Figure 7. GSK-3 phosphorylates nSREBP-1c and nSREBP-1a proteins in vitro.

(A) The recombinant nSREBP-1a or nSREBP-1c proteins purified from E. coli were incubated with or without GSK-3β, size-fractionated by SDS-PAGE and stained with SimplyBlue. Lanes 1 and 3 show recombinant SREBP-1a and SREBP-1c in the absence of GSK-3, whereas lanes 2 and 4 show corresponding proteins incubated with GSK-3β. Bands marked S1, S2, S3 and S4 were cut out for MS analysis.
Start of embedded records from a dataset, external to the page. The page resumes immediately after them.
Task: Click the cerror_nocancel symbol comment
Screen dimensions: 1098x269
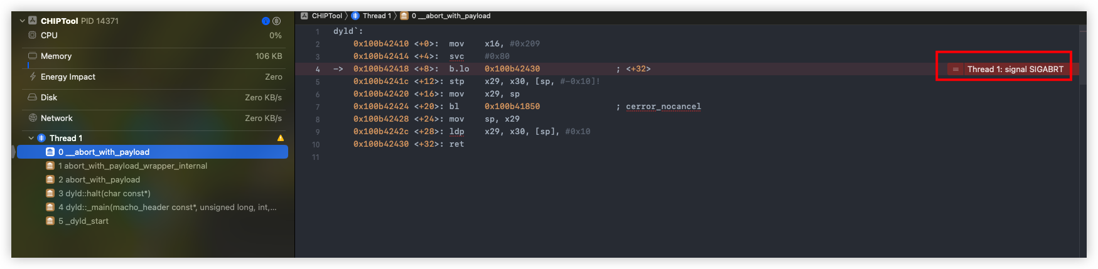Action: [663, 107]
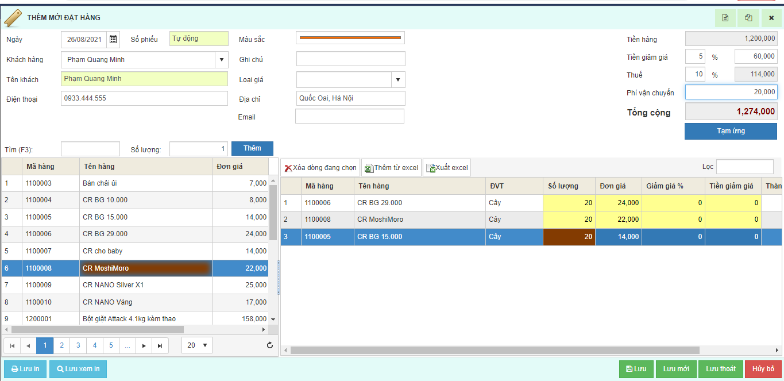Click the green Lưu mới button
784x381 pixels.
[676, 369]
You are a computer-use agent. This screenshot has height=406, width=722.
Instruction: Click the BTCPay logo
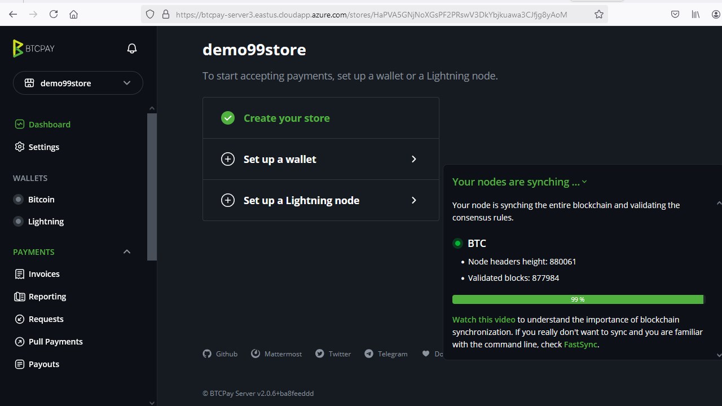click(34, 48)
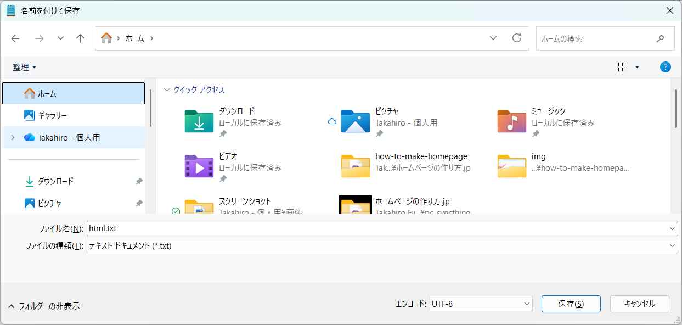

Molecular markers are shown in the extreme right lane. (B) Mass spectrum demonstrating that SREBP-1c is phosphorylated at Ser73 and nSREBP-1a at Ser97. Raw data from LC–MS/MS analysis of SREBP-1c LysC/tryptic peptides was imported into PEAKS 7 and searched against the RefSeq2015 Rattus protein database confirming the PD1.4/Mascot search results for Ser73 phosphorylation of VTPAPLSPPPSAPTAVK. The spectrum has been deisotoped, converting the multi-charged ions to singly charged ions, and annotated in PEAKS. Ion y10 shows that the phosphorylation is NOT at S77 or T80. The y11-98 ion indicates that this ion has lost a phosphate and water that is diagnostic for a phosphorylation site. The b3-H₂O shows that the phosphorylation is NOT at the T68. The ion at 264 which could be interpreted as phosphorylation on the T68, however this ion also matches the more likely internal a7-10 fragment ion which often occurs in proline-containing peptides.  Lower case ‘s’ is Ser plus phosphate (+79.97), lower case ‘k’ is Lys plus TMT 6-plex tag (+229.16).